Les travaux auront duré dix ans, Eric Desnoues, directeur des Grands Concerts était déjà consultant acoustique durant le chantier. La rénovation s'est achevée sous le mandat de Raymond Barre. À l'époque, il n'était pas évident de dédier le lieu à la musique baroque, car le genre réémergeait à peine. On ne donnait pas de cours de clavecin au Conservatoire, et les pièces les plus anciennes étaient jouées avec des instruments modernes.

La naissance d'une institution musicale lyonnaise

Il n'existait pas beaucoup d'événements baroques à Lyon, si ce n'est, fondé en 1983, le Festival de musique baroque du Vieux-Lyon – déjà dirigé par Eric Desnoues –, devenu quelques années plus tard, les Grands Concerts. « On proposait quelque chose de très subversif pour l'époque » se remémore ce dernier. C'est d'ailleurs grâce à quelques mécènes, – dont les laboratoires Biomérieux – que le festival a pu prospérer. 

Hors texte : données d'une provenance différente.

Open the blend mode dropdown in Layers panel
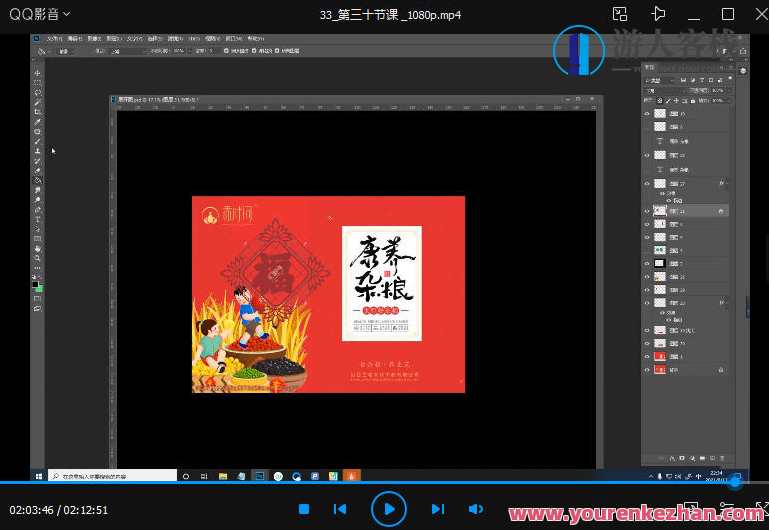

Eric Desnoues se souvient du « gré à gré » passé à ce moment : « Le successeur de Michel Noir, Raymond Barre, a proposé de sédentariser mon activité festivalière, à condition de garder des mécènes et du public. » Un « pari » que le directeur considère gagnant, car en 24 ans la Chapelle de la Trinité n'aura jamais manqué de public, Eric Desnoues revendique d'ailleurs la paternité d'une « institution musicale locale » qu'il inscrit dans un triptyque Opéra – Auditorium – Chapelle de la Trinité. 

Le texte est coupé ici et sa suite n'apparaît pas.